#### WHAT THE TASK REQUIRES
Please write out the stretch of items below from the line containing "Given: Click the blue Google Docs icon" through the line containing "Action: click(28, 122)", both lines included, reproducing each character unchanged.

───── THE INPUT ─────

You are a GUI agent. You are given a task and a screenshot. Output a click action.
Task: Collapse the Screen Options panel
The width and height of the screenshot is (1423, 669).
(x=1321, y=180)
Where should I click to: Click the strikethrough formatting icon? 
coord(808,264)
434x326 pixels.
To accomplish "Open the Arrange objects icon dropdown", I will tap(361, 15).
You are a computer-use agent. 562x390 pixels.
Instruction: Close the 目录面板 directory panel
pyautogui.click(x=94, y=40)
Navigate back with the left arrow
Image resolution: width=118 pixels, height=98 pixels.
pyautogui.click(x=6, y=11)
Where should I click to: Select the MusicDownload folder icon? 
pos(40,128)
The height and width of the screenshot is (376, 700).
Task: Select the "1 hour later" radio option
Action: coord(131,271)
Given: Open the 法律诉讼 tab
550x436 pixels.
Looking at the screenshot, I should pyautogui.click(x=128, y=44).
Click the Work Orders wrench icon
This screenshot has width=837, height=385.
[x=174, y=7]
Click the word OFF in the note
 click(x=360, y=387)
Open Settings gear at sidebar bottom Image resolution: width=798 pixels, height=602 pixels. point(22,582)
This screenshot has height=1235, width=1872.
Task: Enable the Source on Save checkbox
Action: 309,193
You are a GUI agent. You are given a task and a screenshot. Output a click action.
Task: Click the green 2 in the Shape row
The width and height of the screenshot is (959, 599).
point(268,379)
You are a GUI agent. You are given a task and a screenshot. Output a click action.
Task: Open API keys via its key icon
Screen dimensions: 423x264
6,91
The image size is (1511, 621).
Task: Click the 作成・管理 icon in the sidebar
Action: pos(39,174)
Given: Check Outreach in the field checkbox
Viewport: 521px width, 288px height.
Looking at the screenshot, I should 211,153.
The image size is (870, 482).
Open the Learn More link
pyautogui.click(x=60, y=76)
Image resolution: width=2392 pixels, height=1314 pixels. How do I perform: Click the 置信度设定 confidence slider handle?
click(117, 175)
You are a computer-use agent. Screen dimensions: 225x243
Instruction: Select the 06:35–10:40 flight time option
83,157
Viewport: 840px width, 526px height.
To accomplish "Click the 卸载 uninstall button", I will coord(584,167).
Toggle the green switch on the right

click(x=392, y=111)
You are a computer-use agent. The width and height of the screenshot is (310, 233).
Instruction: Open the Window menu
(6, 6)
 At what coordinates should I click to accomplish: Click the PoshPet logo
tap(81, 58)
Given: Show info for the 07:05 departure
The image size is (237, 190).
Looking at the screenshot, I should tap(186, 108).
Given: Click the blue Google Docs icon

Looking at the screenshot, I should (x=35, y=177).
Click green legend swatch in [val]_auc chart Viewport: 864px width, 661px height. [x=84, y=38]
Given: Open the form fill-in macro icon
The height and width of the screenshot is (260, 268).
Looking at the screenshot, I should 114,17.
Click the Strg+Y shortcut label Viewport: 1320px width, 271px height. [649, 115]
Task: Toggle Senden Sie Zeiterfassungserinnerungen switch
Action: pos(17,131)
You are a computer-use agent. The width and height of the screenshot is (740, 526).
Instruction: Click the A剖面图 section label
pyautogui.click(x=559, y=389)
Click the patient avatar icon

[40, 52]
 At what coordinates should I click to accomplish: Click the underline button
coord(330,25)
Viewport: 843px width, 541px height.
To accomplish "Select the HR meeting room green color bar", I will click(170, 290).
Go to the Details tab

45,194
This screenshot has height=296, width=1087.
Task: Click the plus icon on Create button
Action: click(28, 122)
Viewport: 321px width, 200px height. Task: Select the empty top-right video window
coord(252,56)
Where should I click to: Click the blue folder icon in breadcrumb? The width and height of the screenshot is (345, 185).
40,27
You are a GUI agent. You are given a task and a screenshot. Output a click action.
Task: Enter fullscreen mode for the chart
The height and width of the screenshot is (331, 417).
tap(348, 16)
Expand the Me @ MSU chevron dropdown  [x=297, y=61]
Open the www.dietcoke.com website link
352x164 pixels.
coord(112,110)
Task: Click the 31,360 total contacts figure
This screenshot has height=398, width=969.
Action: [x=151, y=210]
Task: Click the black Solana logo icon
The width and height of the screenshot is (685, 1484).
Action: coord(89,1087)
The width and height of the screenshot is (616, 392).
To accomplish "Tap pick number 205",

─────

#### EXPECTED OUTPUT
Given: Click the blue Google Docs icon

Looking at the screenshot, I should (x=35, y=177).
Click green legend swatch in [val]_auc chart Viewport: 864px width, 661px height. [x=84, y=38]
Given: Open the form fill-in macro icon
The height and width of the screenshot is (260, 268).
Looking at the screenshot, I should 114,17.
Click the Strg+Y shortcut label Viewport: 1320px width, 271px height. [649, 115]
Task: Toggle Senden Sie Zeiterfassungserinnerungen switch
Action: pos(17,131)
You are a computer-use agent. The width and height of the screenshot is (740, 526).
Instruction: Click the A剖面图 section label
pyautogui.click(x=559, y=389)
Click the patient avatar icon

[40, 52]
 At what coordinates should I click to accomplish: Click the underline button
coord(330,25)
Viewport: 843px width, 541px height.
To accomplish "Select the HR meeting room green color bar", I will click(170, 290).
Go to the Details tab

45,194
This screenshot has height=296, width=1087.
Task: Click the plus icon on Create button
Action: click(28, 122)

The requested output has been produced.